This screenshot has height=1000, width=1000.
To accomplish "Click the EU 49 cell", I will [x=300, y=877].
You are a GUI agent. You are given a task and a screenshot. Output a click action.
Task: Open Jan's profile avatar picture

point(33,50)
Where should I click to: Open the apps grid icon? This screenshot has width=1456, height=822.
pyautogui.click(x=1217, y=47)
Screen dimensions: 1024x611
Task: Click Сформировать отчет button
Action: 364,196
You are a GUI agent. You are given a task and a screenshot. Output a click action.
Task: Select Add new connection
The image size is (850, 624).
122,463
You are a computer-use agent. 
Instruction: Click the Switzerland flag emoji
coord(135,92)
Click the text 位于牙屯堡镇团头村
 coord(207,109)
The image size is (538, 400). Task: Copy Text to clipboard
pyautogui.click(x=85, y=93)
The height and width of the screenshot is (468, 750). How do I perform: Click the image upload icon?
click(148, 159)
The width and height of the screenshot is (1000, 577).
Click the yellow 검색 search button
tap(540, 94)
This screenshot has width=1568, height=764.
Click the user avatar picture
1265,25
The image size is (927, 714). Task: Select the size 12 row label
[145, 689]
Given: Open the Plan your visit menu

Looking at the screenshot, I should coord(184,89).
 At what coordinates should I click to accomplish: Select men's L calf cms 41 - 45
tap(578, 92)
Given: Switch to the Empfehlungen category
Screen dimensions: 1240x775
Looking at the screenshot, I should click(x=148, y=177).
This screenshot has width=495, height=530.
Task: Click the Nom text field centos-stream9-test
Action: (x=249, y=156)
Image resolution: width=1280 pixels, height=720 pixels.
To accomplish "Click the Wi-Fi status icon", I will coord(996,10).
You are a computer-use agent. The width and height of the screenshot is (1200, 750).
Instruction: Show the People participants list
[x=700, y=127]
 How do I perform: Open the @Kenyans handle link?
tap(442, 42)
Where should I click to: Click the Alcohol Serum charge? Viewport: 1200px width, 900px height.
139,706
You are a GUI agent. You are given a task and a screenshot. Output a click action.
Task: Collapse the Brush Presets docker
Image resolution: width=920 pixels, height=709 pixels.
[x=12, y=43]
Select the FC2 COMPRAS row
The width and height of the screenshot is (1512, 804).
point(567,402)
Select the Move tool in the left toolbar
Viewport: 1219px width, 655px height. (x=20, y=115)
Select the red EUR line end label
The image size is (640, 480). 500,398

- **PROMPT**: Give only the number of lines in the data that hold the word "computer".

- **OUTPUT FOR THIS EXERCISE**: 2